Notes on Speed Tests and Fast Lines
One of the issues with a fast internet connection is that you realise how slow some of the internet is. The Ethernet services we provide have no delays or congestion between you and high speed transit providers in our London data centre racks, so they are fast as you can get for a general internet connection. There are a few points to bear in mind when you have a fast internet link.
Speed tests sites can be busy anyway but most are not designed to measure speeds of lines much above that of broadband so if you have even a 40Mbit/s service you may see lower results on speed tests. One trick is to do more than one speed test at the same time and confirm you can get the overall speed you expect on your line.
TCP window. The way TCP works means that it has buffering for in-transit data. Even broadband links can have issues with these buffers not being big enough. Ethernet links are normally local meaning delays of micro seconds in traffic going from one machine to another. However, our Ethernet services work over the whole country and this takes milliseconds. A millisecond is not long, but it hundreds to thousands of times longer than you would find on a LAN. As such a data transfer on a high speed link can be limited by the buffering (TCP window size) on the computers at both ends. It is worth trying several transfers at the same time if you are trying to get the most total data transfer speed out of your link. Slow servers.

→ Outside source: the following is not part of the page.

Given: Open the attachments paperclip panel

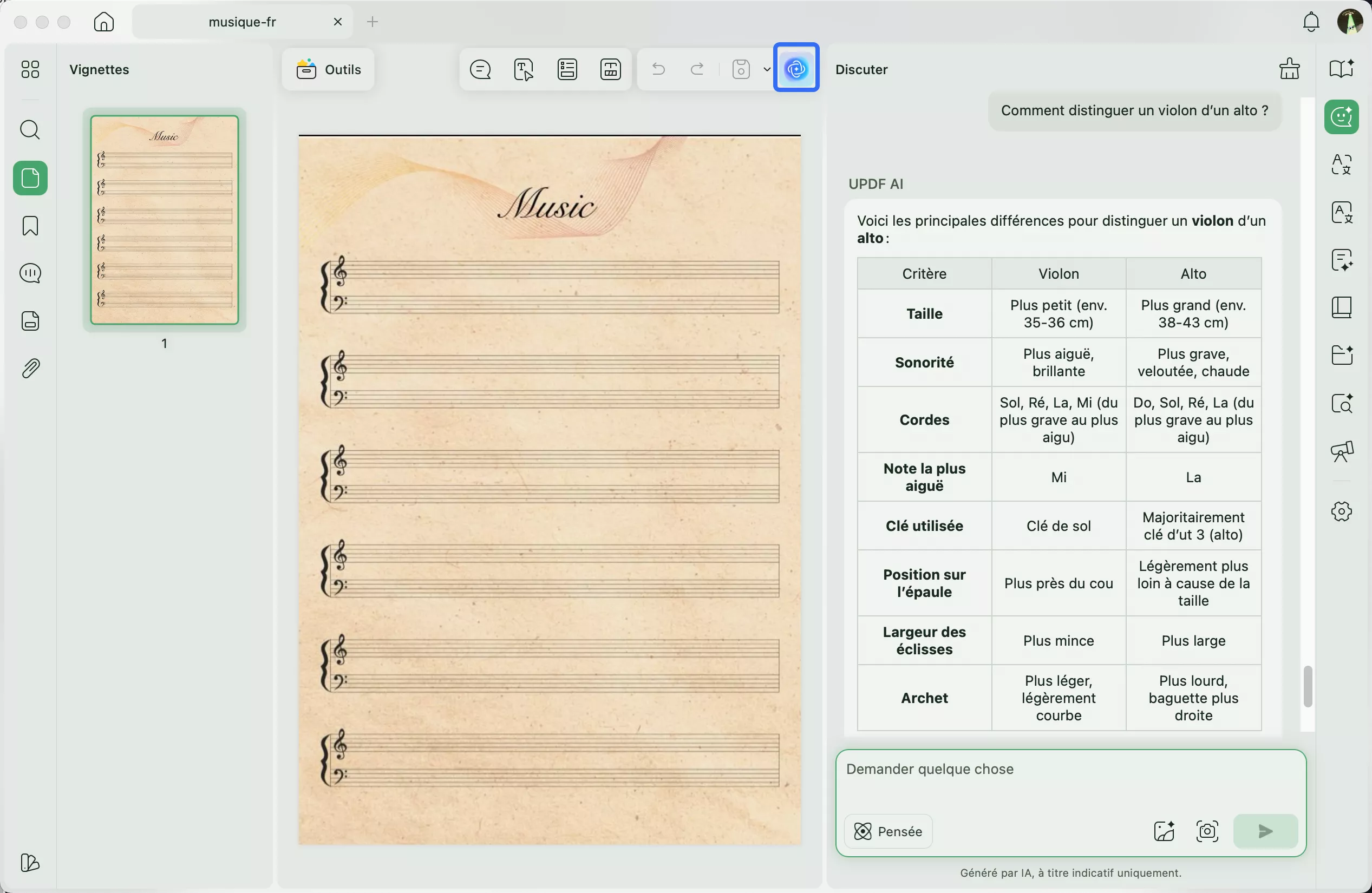Looking at the screenshot, I should click(x=30, y=369).
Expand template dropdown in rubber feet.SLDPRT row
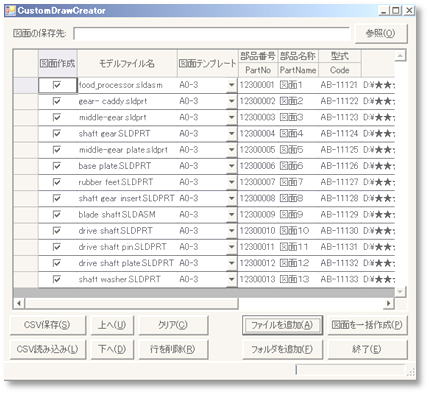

Many services that you connect to are either:
- very popular and so limit data transfer per connection in some way, or
- connected to the internet on a link that may be slower than you have, or
- are simply not very fast computers. This can mean data transfers are slower than you expect.
The target for most people running services is that people with broadband can access them quickly. If you have a much faster link you can start to see some of the limitations in the servers that people have on the internet.
The key thing is that the link in to the internet is the guaranteed speed you have purchased with no sharing and no slowing down or congestion. Any issues you see with speed are likely to be on an individual transfer for all the reasons listed above. Having an office full of people all using the internet at the same time separately transferring email, web traffic, etc., will be able to make full use of the link.